3 Quick Ways to Lower Blood Pressure

  • Genna Heintzkill
  • Apr 12, 2019

Lowering your blood pressure can be a daily struggle for people who are hypertensive. However, hypertension is a condition that develops over time, which means that it can be prevented. Making a habit of doing things that lower your blood pressure on a daily basis -- even when you're busy -- can help you prevent hypertension or even manage it if you've been diagnosed with it. Here are three quick ways to lower your blood pressure if you find that you are regularly getting high blood pressure readings when you go to the doctor or test yourself at a blood pressure kiosk at a pharmacy.

Sitting or Lying Down

Sometimes blood pressure can be increased due to high stress levels. People who are constantly going from one place to another, caring for other people, working various jobs or even just raising children can suffer from an overload of stressful, high-pressure situations. Finding space in your schedule besides bedtime to rest and relax can do wonders for your blood pressure. Take that phone call sitting down, or use your tablet to lie on your office floor and read those expense reports versus multi-tasking or pacing.

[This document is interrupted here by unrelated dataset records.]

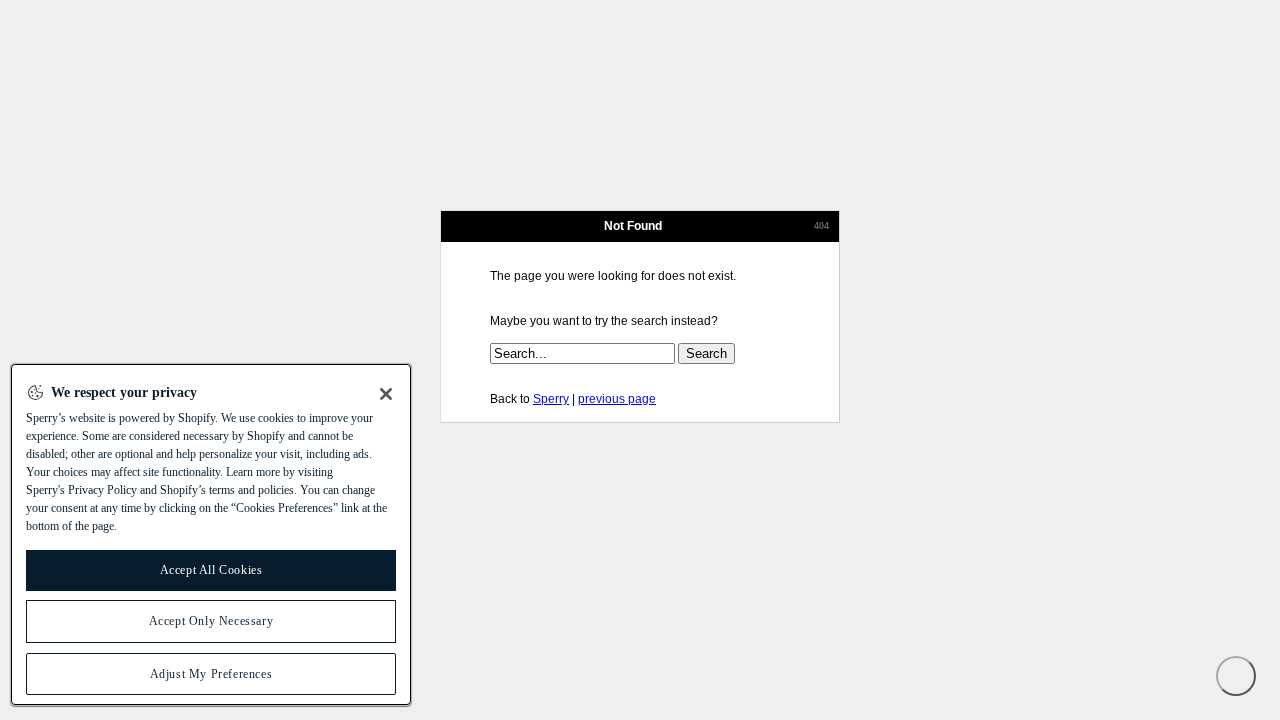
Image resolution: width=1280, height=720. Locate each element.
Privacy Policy (102, 490)
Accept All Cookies (211, 570)
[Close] (386, 394)
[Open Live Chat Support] (1236, 676)
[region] (211, 534)
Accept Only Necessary (211, 621)
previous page (617, 399)
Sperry (551, 399)
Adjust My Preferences (211, 674)
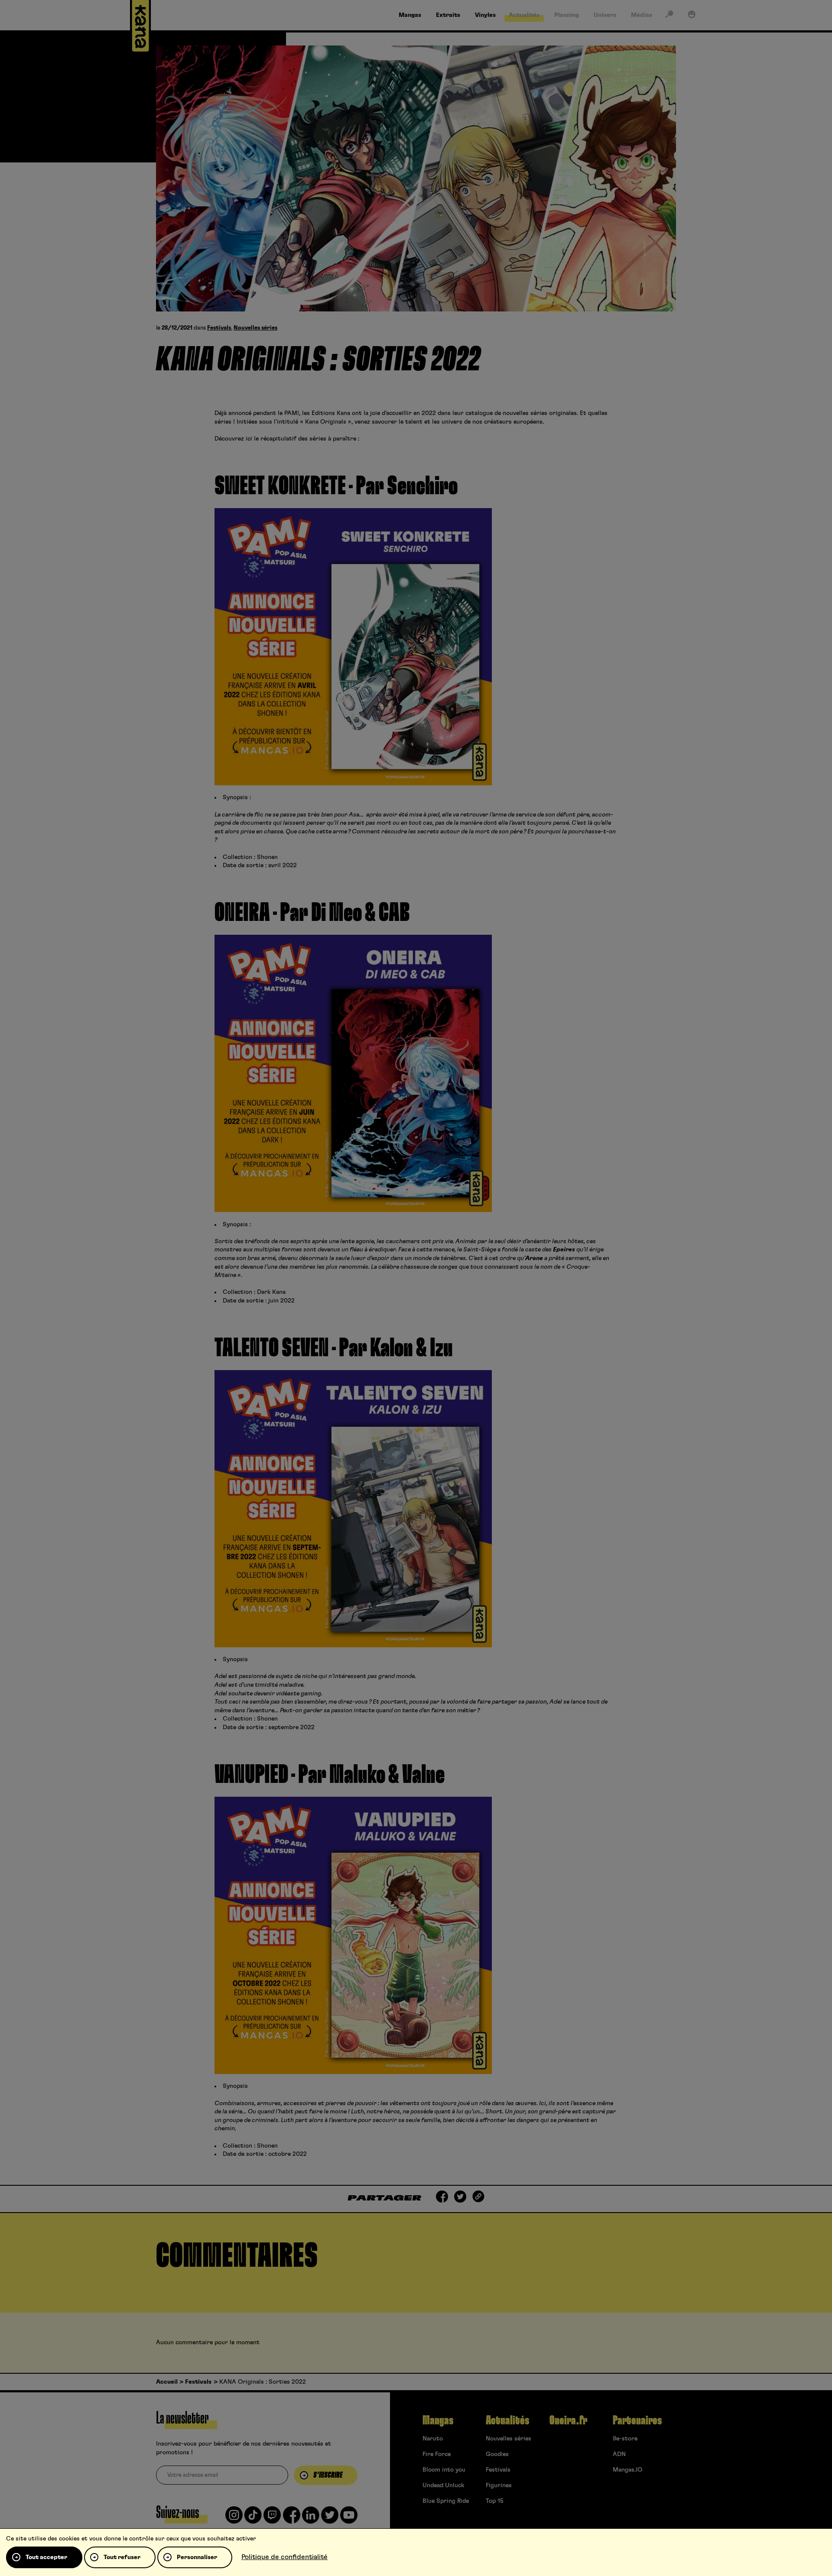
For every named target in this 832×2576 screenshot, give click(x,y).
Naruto (432, 2439)
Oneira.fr (568, 2420)
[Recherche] (669, 16)
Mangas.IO (627, 2470)
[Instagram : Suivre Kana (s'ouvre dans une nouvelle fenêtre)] (234, 2518)
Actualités (507, 2420)
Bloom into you (443, 2470)
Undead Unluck (443, 2485)
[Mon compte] (691, 16)
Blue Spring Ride (445, 2501)
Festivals (219, 328)
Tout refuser (122, 2557)
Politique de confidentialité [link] (284, 2556)
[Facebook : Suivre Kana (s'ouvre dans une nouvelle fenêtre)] (291, 2518)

Napping and Sleeping Adequately

Getting an appropriate amount of sleep each day is essential for many physiological processes, including digestion and cognition. However, it can be tricky with a packed schedule and lots of work to do and things to manage. Don't be afraid to use part of your lunch break for a power nap, catch an extra hour of sleep as soon as you get home before starting in on housework, or go to sleep half an hour earlier each night.

Reducing Worry

Worry is a big factor in causing mental stress, which in turn puts extra stress on the body -- including a possible rise in blood pressure. If you're having trouble putting something you are anxious about out of your mind, try using affirmations and even outside assurances to help calm your mind.

Self-affirmations include reminding yourself that you are not in control of every aspect of the situation and (most importantly) that there is nothing wrong with that ("I've done all I can do on my end. I have to just wait and see what happens and deal with whatever the outcome is to the best of my ability.").

Talking the problem over with a trusted family member, friend or therapist is also a great way to find reassurance that you will be able to handle the situation.

Doing these three things on a consistent basis can help get and keep your blood pressure in the healthy range (at or lower than 120/80).